Анна приняла душ и прошла в спальню. Она вытянулась поперёк высокой и широкой кровати — кровати таких размеров Анна ещё не видела — и закрыла глаза. Она жутко устала, но заходящее за Тибр солнце так маняще светило в неприкрытые шторами окна, а желание поскорее посмотреть на Рим было так велико, что Анна решительно поднялась с постели, накинула лёгкое светло-зелёное платье, под стать цвету её глаз, и отправилась на свою первую прогулку по городу.
Солнце лениво направлялось к месту своего ночного лежбища, когда Анна вышла из фойе гостиницы, где ей раскланялся швейцар в ливрее. Она оказалась на маленькой, запруженной припаркованными автомобилями улочке. Анна решила этим вечером не ходить далеко, в людные места, а просто побродить по тихим улочкам. Она двинулась вверх по узкому мощёному тротуару и шла, пока не закончились не имеющие, казалось, конца витрины уличных магазинов и веранды кафе. Они уступили место жилым особнякам, дворцам и виллам. Было тихо, так что Анна могла слышать доносящуюся откуда-то снизу, из кварталов, оставшихся позади, мелодию народной песни, которую группа пожилых итальянцев пела в открытом кафе:
Con questo zeffiro, cos; soave,
Oh, com’; bello star sulla nave!
Su passegieri, venite via!
Santa Lucia! Santa Lucia!
Итальянский язык Анна выучила благодаря тёте Майе. Она же невольно привила Анне жажду путешествий и приключений, которые обычно испытывают только мальчишки. Вместе с тётей Майей, не выходя из её квартиры на «Коломенской», Анна путешествовала в качестве дочери посла через Европу и Азию, Северную и Южную Америку, Африку, Австралию и Океанию. У тёти Майи был огромных размеров Британский военный атлас, следуя которому они забредали в места с кружащими голову названиями: Тимбукту, Копенгаген, Огненная Земля, Берег Слоновой Кости… В пути они встречались с интересными людьми — представителями правительства, художниками, артистами, предпринимателями, крестьянами, рабочими и такими неординарными личностями, которые не занимались ничем определённым. Всех их персонифицировала тётя Майя, у которой на то был настоящий талант. Впрочем, кроме Ани об этом таланте, похоже, никто не знал. Тётя Майя сама наслаждалась экзотической игрой их спаренного воображения — она знала много, но никогда не упускала возможности познать что-нибудь интересное. Она вооружалась книжками с картинками, а если нужной картинки не оказывалось, рисовала её сама. Нарисованные картинки Ане особенно нравились.

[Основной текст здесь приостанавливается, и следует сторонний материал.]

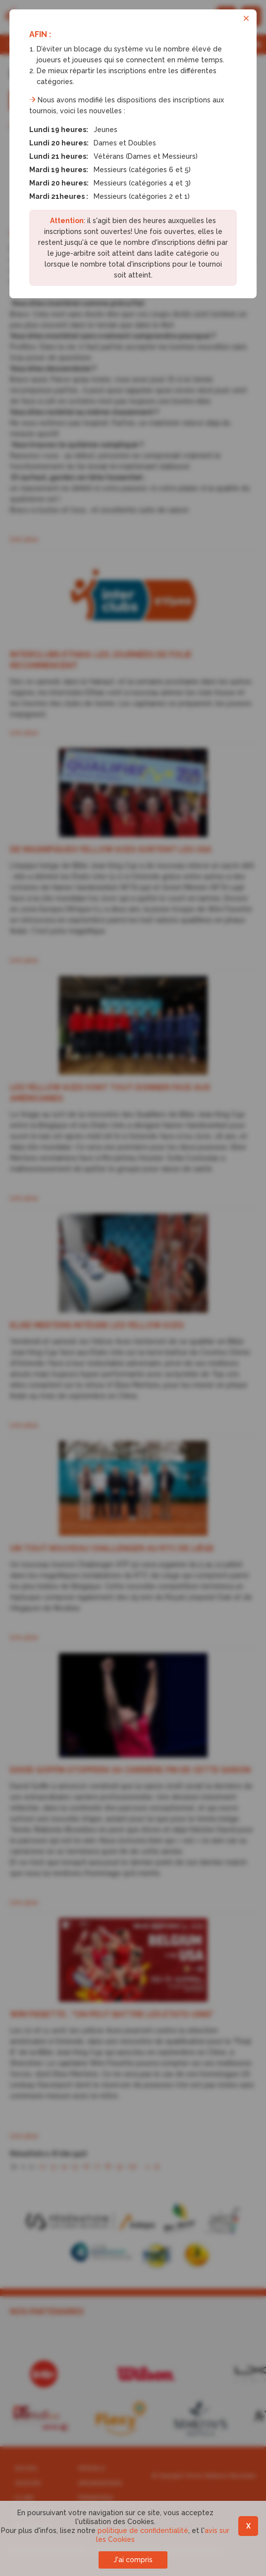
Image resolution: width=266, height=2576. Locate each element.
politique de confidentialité (143, 2530)
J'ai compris (133, 2560)
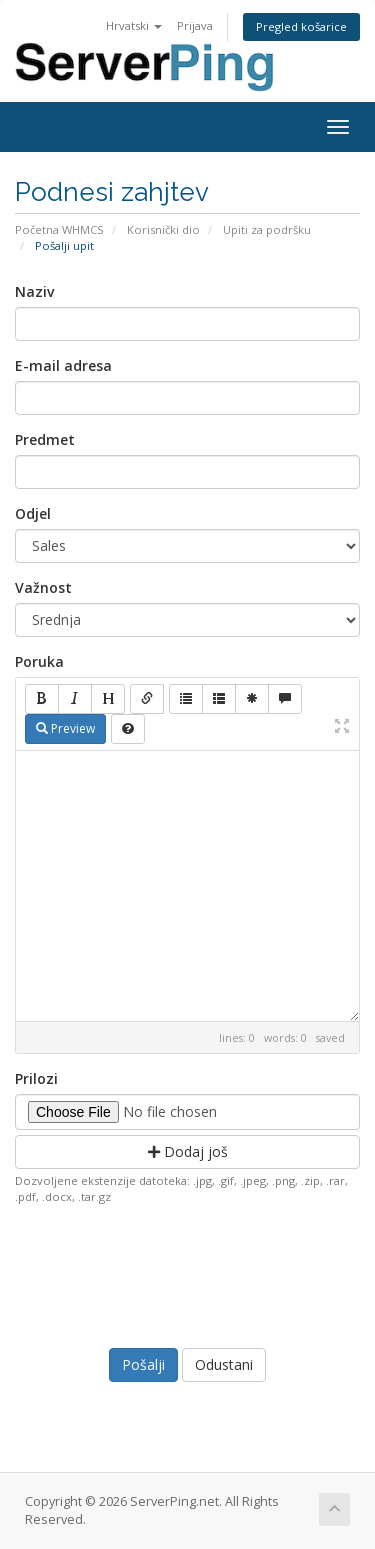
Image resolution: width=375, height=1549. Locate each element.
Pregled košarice (301, 26)
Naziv (34, 291)
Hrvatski (134, 25)
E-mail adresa (63, 365)
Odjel (33, 513)
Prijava (195, 25)
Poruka (39, 661)
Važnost (43, 587)
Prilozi (36, 1078)
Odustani (224, 1364)
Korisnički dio (163, 229)
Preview (65, 728)
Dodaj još (188, 1151)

После обеда тётя Майя, по своему обыкновению, спала часок-другой: она говорила, что сиеста — это единственный предмет роскоши, который передался ей в наследство от её испанских предков. В это время Анна обычно сидела и разбирала залежи советских журналов, которые тётя Майя выписывала на протяжении многих лет. Были тут журналы «Вокруг света» и «Новый мир», «Москва» и «Иностранная литература», «Юность» и «Нива» — тётя Майя любила литературу. Но Анну больше всего привлекал журнал «Наука и жизнь», который тётя Майя тоже зачем-то выписывала. Однажды, листая старые подшивки этого журнала, Анна наткнулась на статью, которая с первых же слов привлекла к себе её внимание.
«Когда мне было лет одиннадцать-двенадцать, я устроил у себя дома лабораторию, — прочитала Анна. — Она состояла из старого деревянного ящика, в который я приладил полки. У меня был нагреватель — им я кипятил масло и жарил картошку по-французски. Кроме того, у меня была аккумуляторная батарея и ламповый блок».

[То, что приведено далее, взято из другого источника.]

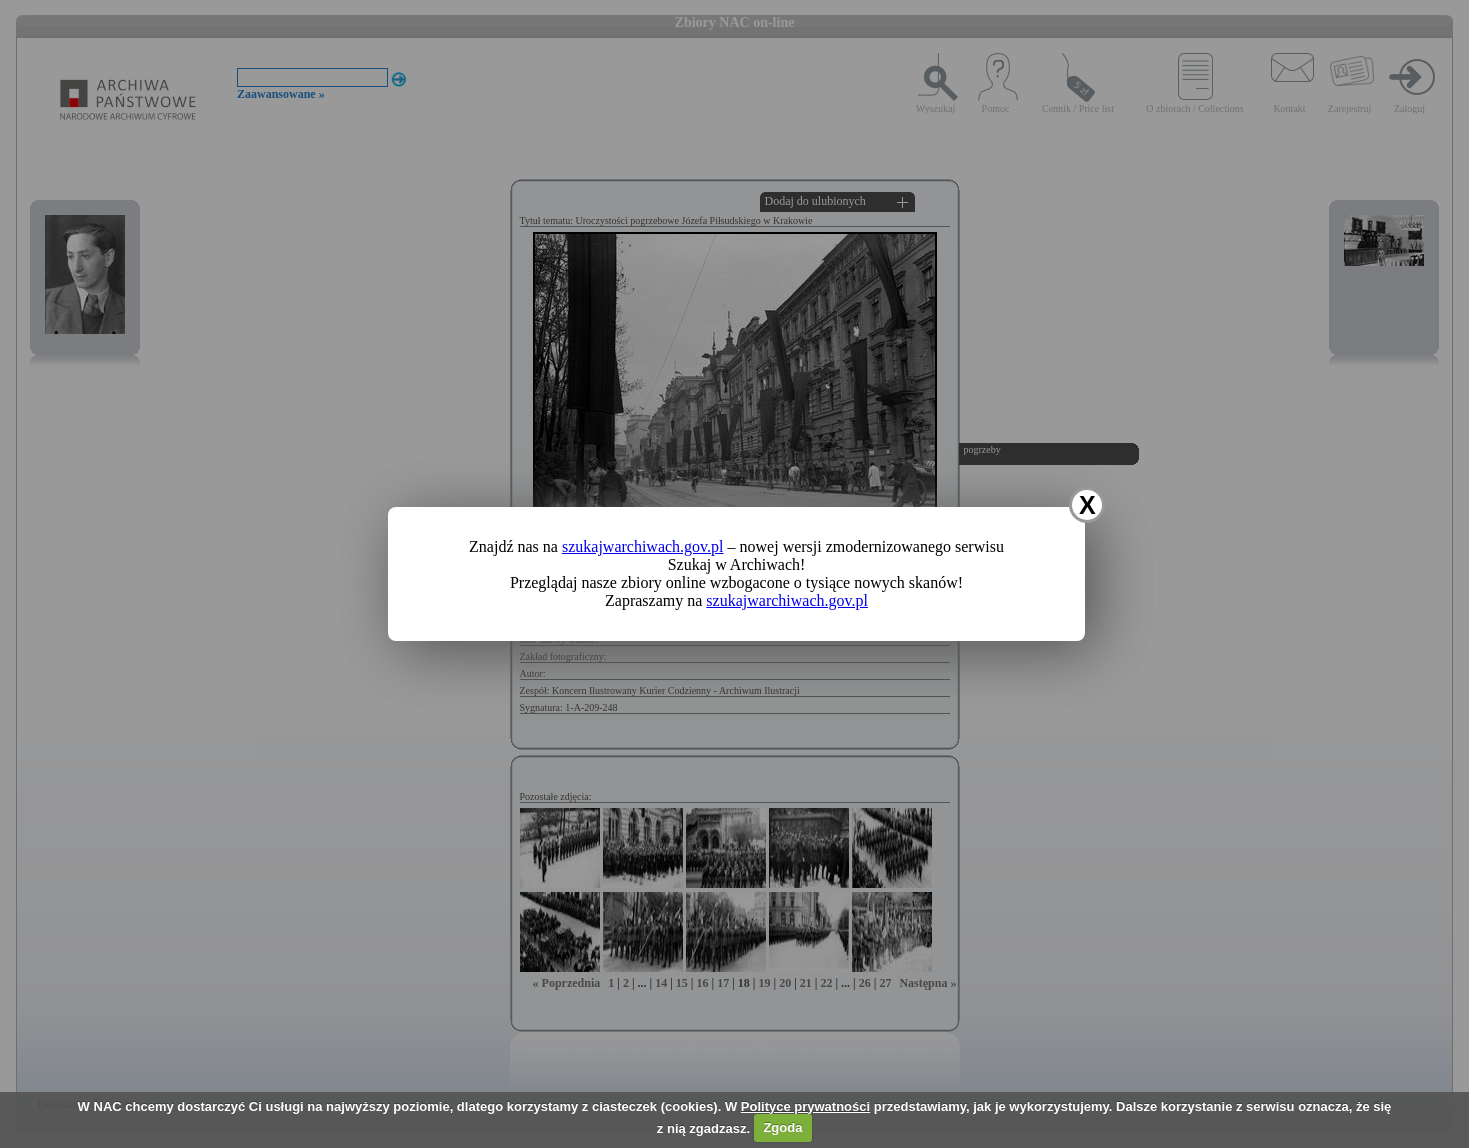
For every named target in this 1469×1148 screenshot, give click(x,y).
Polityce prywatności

Анну заинтриговало такое вступление. Конечно, такой роскошной лаборатории она не могла себе позволить в городской квартире, но ей было интересно, чем же будет заниматься в ней этот мальчик, и она стала читать дальше. Когда дочитала статью до конца, снова перешла на первую страницу. Автором статьи, вернее книги о самом себе, которую публиковали в журнале «Наука и жизнь» по главам, был американский учёный, лауреат Нобелевской премии Ричард Фейнман. Последующие статьи, на которые девочка с жадностью накинулась, состояли из пёстрой мешанины историй из жизни Фейнмана, его детских и юношеских экспериментов с математикой и физикой, анекдотов и фокусов, некоторые из которых Анна тут же постаралась усвоить.
Читая автобиографию Фейнмана, Аня не могла поверить, что с одним человеком в жизни может произойти столько невероятных, просто безумных вещей! Она с удивлением обнаружила, что Фейнман был не только гениальным физиком, но также мастером розыгрышей, жонглёром, художником, прекрасно играл в бинго. Он основательно освоил биологию, историю искусств, игру на барабанах и иероглифы древнего племени майя. Фейнман увлекался открыванием любых замков при помощи отмычки, был компьютерным гуру, танцевал самбу и мастерски умел делать ещё массу полезных и бесполезных дел. Аня одним мигом проглотила всю серию статей и теперь ей страшно хотелось прочесть книгу Фейнмана целиком, без купюр и сокращений.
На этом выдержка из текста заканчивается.